Beneath the long-loved sceptre of thy sway,
Thousands were born, who now in dust repose,
And many a head, with years and sorrows grey,
Wore youth's bright tresses, when thy star arose;
And many a glorious mind, since that fair dawn,
Hath fill'd our sphere with light, now to its source withdrawn.

Earthquakes have rock'd the nations:–things revered,
The ancestral fabrics of the world, went down
In ruins, from whose stones Ambition rear'd
His lonely pyramid of dread renown.
But when the fires that long had slumber'd, pent
Deep in men's bosoms, with volcanic force,
Bursting their prison-house, each bulwark rent,
And swept each holy barrier from their course,
Firm and unmoved amidst that lava-flood,
Still, by thine arm upheld, our ancient landmarks stood.

Be they eternal! –Be thy children found
Still to their country's altars true like thee!
And, while 'the name of Briton' is a sound
Of rallying music to the brave and free,
With the high feelings, at the word which swell,
To make the breast a shrine for Freedom's flame,
Be mingled thoughts of him, who loved so well,
Who left so pure, its heritage of fame!
Let earth with trophies guard the conqueror's dust,
Heaven in our souls embalms the memory of the just.

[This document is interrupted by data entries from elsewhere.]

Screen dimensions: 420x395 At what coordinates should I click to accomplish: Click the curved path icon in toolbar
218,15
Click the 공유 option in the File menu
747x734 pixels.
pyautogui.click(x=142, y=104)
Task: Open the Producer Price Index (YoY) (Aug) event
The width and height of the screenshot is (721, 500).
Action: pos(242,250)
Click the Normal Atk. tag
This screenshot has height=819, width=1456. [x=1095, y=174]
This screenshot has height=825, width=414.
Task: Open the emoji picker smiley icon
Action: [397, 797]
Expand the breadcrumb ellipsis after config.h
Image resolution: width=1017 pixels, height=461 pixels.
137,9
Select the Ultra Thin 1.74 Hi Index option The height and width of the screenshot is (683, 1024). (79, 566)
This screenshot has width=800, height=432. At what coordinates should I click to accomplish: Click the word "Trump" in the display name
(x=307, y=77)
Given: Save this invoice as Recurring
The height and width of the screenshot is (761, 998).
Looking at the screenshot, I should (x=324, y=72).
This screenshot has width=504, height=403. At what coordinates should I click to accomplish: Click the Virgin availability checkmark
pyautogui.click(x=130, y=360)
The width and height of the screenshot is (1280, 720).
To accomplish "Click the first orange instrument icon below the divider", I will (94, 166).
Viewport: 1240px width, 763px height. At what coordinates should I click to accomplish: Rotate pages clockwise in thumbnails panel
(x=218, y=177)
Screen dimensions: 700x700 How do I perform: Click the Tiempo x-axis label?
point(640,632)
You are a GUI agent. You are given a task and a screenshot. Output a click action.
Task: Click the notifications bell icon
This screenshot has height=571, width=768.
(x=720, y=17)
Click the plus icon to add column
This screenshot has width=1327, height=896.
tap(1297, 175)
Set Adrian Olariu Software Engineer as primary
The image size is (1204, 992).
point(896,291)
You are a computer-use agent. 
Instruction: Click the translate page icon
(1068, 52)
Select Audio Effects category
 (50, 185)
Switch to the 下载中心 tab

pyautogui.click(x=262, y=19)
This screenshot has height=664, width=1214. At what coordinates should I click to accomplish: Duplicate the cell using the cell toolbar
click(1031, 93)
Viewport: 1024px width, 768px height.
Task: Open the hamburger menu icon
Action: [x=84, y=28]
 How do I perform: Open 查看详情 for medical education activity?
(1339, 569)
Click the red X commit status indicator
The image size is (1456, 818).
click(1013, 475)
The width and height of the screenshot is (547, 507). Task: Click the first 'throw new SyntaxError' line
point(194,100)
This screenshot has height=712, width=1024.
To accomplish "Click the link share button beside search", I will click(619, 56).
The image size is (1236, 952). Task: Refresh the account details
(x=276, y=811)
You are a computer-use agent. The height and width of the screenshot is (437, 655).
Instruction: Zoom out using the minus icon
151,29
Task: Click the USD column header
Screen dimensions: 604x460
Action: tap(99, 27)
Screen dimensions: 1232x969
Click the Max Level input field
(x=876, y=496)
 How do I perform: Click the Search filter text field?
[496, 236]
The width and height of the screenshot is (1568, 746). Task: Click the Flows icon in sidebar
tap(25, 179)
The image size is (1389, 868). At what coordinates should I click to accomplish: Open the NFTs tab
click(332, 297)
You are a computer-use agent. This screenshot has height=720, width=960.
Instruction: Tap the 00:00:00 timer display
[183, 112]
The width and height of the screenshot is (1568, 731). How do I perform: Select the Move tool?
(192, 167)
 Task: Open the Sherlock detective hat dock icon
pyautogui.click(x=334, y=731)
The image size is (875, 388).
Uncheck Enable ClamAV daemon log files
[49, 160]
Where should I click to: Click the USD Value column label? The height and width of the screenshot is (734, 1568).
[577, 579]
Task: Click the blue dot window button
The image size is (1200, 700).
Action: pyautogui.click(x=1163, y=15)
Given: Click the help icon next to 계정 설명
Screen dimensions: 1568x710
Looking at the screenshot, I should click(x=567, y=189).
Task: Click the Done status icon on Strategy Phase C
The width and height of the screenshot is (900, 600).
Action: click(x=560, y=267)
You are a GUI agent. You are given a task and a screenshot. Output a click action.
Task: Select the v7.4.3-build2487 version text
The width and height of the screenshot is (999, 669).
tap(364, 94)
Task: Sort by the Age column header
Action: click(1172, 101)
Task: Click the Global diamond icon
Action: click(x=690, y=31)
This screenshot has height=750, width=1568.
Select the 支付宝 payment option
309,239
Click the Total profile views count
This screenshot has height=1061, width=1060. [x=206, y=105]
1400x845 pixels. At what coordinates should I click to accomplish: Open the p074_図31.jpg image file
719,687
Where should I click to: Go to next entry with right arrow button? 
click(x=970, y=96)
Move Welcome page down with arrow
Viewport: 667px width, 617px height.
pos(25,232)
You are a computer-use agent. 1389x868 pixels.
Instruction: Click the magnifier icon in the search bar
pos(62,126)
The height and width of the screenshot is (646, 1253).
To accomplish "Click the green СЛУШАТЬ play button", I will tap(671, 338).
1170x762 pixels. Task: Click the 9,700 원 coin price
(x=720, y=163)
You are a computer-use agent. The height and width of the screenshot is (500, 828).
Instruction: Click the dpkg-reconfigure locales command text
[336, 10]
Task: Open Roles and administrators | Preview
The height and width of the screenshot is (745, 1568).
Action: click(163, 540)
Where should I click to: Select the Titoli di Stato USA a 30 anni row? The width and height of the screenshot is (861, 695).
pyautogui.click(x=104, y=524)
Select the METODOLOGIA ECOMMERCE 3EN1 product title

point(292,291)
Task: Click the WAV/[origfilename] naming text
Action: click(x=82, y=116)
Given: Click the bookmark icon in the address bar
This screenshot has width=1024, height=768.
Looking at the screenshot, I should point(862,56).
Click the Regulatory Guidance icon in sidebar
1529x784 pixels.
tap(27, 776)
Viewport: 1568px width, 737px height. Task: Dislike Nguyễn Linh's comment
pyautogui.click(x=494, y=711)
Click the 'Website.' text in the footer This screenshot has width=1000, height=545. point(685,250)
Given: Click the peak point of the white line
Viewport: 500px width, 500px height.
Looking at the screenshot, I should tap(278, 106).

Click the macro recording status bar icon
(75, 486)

All else shall pass away–the thrones of kings,
The very traces of their tombs depart;
But number not with perishable things
The holy records Virtue leaves the heart,
Heirlooms from race to race!–and oh! in days,
When, by the yet unborn, thy deeds are blest,
When our sons learn, 'as household words', thy praise,
Still on thine offspring, may thy spirit rest!
And many a name of that imperial line,
Father and patriot! blend, in England's songs, with thine!